What to do: Starting at the line containing "Task: Mark the Ceniza volcánica row label" and continuing through the end of the listing, rewrite every line, including the requests. Multiply each coordinate in the answers by 0.85, round it to a whole number with halves rounded up, and omit the pictures.

Screen grounding listing:
───
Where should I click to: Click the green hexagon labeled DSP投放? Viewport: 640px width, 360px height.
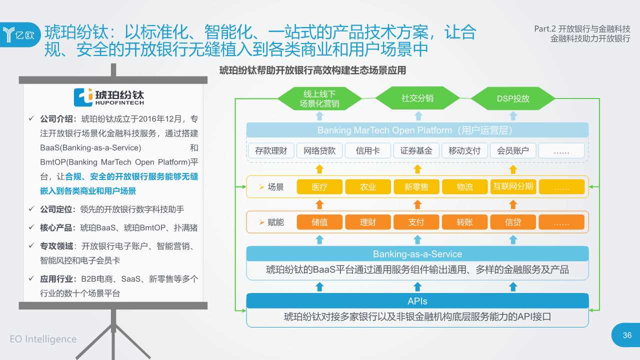tap(513, 98)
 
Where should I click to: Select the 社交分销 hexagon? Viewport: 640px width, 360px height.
tap(417, 98)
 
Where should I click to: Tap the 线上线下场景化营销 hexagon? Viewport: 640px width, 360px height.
tap(320, 98)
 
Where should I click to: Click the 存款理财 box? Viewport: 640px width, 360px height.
tap(271, 150)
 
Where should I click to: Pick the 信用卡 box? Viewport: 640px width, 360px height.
tap(368, 150)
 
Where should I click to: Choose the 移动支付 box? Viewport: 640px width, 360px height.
tap(464, 150)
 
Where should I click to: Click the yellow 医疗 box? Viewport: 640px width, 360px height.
tap(320, 187)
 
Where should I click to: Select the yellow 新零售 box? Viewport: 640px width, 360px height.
tap(416, 187)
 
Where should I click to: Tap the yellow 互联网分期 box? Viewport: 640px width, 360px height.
tap(513, 187)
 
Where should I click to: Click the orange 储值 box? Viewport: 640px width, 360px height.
tap(320, 222)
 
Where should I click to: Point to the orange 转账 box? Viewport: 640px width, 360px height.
tap(464, 222)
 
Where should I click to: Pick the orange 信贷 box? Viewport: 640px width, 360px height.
tap(513, 222)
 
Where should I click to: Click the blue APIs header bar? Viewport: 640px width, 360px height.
tap(417, 301)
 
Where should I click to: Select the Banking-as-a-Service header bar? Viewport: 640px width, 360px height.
tap(417, 254)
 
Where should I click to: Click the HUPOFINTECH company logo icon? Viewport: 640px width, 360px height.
tap(83, 97)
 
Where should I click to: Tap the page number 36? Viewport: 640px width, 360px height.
tap(627, 336)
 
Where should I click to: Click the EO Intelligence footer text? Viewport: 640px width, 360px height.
tap(43, 339)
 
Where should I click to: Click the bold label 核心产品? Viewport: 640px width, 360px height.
tap(58, 228)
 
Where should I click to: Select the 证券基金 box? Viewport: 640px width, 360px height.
tap(416, 150)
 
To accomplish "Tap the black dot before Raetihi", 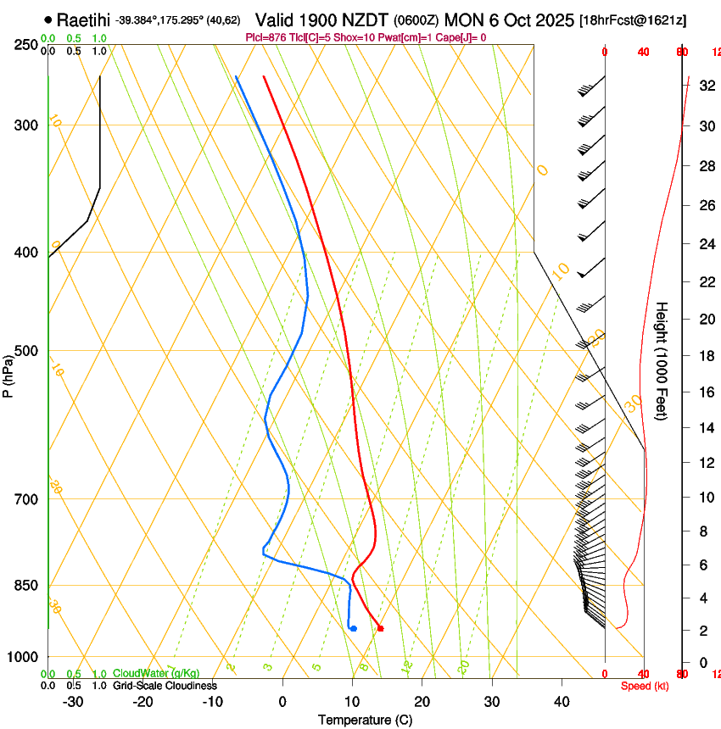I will pyautogui.click(x=48, y=19).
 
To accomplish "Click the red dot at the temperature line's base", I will pyautogui.click(x=380, y=628).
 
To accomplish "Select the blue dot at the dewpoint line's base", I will pyautogui.click(x=354, y=628).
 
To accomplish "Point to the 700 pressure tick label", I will pyautogui.click(x=27, y=499).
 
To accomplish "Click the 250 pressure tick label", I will pyautogui.click(x=27, y=45).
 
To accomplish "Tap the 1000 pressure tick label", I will pyautogui.click(x=24, y=657).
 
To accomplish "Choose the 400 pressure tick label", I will pyautogui.click(x=27, y=253).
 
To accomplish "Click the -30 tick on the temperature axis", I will pyautogui.click(x=73, y=702).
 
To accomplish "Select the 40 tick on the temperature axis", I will pyautogui.click(x=562, y=702).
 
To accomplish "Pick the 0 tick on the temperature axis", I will pyautogui.click(x=283, y=702).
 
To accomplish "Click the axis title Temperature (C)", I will pyautogui.click(x=365, y=720).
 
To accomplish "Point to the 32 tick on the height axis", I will pyautogui.click(x=706, y=86).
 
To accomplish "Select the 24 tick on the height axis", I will pyautogui.click(x=706, y=244).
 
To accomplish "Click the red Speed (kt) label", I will pyautogui.click(x=645, y=686).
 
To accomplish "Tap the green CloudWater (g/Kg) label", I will pyautogui.click(x=156, y=674).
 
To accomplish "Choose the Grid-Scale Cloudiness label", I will pyautogui.click(x=165, y=686).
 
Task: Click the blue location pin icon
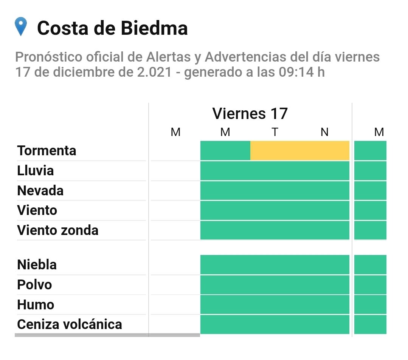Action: point(20,26)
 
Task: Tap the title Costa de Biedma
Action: point(112,28)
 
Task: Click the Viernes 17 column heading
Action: point(250,113)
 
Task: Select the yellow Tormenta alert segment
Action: point(299,150)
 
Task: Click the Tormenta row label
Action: point(47,151)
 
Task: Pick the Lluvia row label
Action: point(36,171)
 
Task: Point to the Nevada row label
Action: point(40,190)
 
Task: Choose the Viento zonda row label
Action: point(58,230)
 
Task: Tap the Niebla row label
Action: point(37,264)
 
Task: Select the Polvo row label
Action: point(35,284)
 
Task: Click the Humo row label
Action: point(36,304)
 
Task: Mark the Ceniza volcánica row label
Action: point(70,324)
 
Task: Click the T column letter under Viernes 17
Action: point(275,132)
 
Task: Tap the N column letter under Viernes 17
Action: point(324,132)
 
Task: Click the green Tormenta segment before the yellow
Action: point(225,150)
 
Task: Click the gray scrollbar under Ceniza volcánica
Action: point(107,335)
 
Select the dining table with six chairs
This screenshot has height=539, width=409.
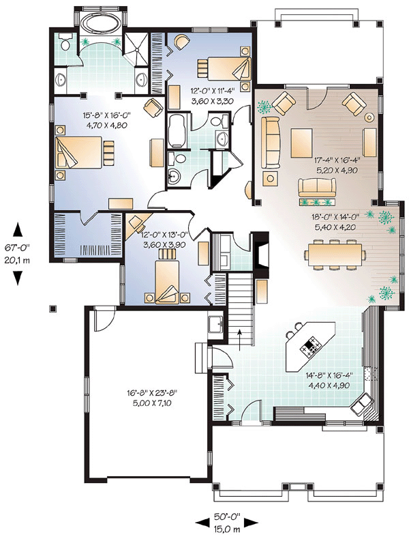pos(335,254)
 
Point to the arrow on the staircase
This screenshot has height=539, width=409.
pos(240,338)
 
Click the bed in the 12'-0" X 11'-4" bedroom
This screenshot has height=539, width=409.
pos(224,69)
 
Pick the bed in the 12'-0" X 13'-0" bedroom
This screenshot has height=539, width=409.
pos(167,277)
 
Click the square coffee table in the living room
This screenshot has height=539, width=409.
pos(301,143)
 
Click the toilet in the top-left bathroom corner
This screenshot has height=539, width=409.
pos(64,42)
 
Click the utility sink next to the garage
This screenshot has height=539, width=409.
pos(216,324)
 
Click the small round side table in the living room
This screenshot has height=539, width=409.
pos(369,117)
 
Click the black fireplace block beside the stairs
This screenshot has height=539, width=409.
pos(261,252)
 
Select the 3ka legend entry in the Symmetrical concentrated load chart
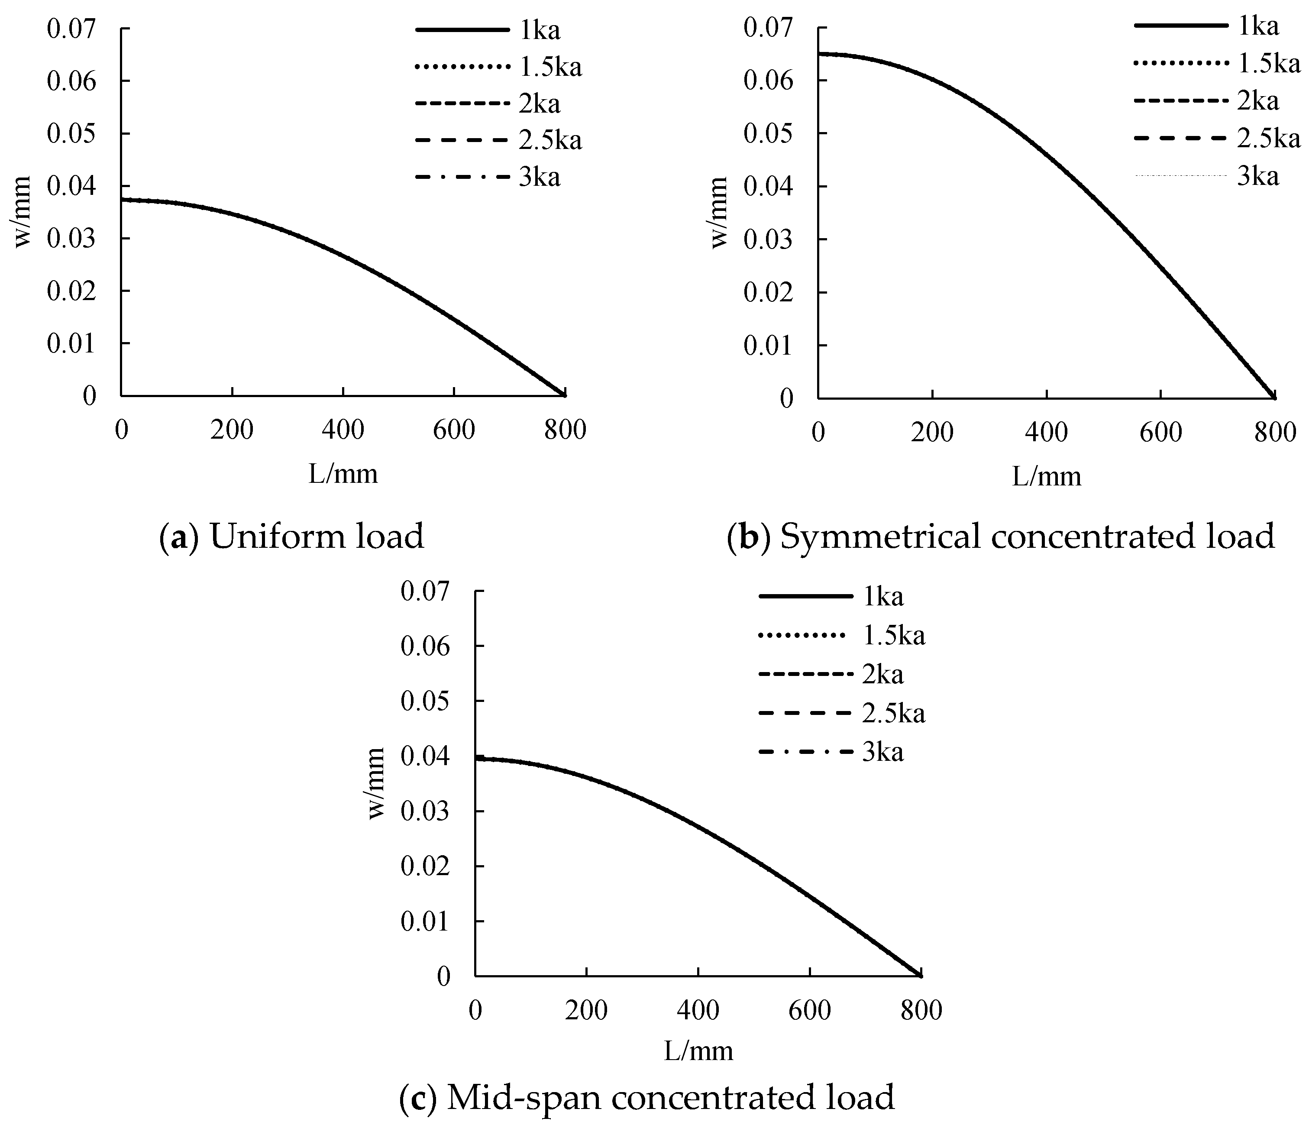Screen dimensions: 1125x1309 pos(1257,176)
───
Answer:
Task: Mark the Ceniza volcánica row label
Action: point(60,275)
 
Task: Click the T column letter under Viernes 17
Action: point(234,112)
 
Task: Tap the N column letter under Viernes 17
Action: point(275,112)
 
Task: Click the green Tormenta segment before the yellow
Action: point(191,128)
 
Task: Click the gray scrollbar under Ceniza volcánica
Action: point(91,285)
 
Select the dining table with six chairs
This screenshot has height=539, width=409.
pos(285,216)
 
Point to the arrow on the staircase
This screenshot has height=539, width=409.
pos(204,287)
 
Click the bed in the 12'-0" X 11'-4" bedroom
This screenshot has height=539, width=409.
pos(190,59)
 
Pick the bed in the 12'-0" X 13'-0" bedroom
This screenshot has height=539, width=409.
pos(142,235)
 
Click the square coffee table in the living room
This screenshot has height=539, width=409.
pos(256,122)
 
Click the toilet in the top-left bathroom corner
This screenshot has height=539, width=409.
pos(54,36)
 
Click the utility sink next to the garage
This screenshot has height=539, width=409.
pos(184,275)
 
Click the small round side table in the living room
This screenshot has height=539, width=409.
pos(314,99)
 
Click the black fireplace block beside the stairs
This screenshot has height=539, width=409.
pos(222,214)
 
Select the 3ka legend entry in the Symmetrical concentrated load chart
Screen dimensions: 1125x1309 pos(1068,150)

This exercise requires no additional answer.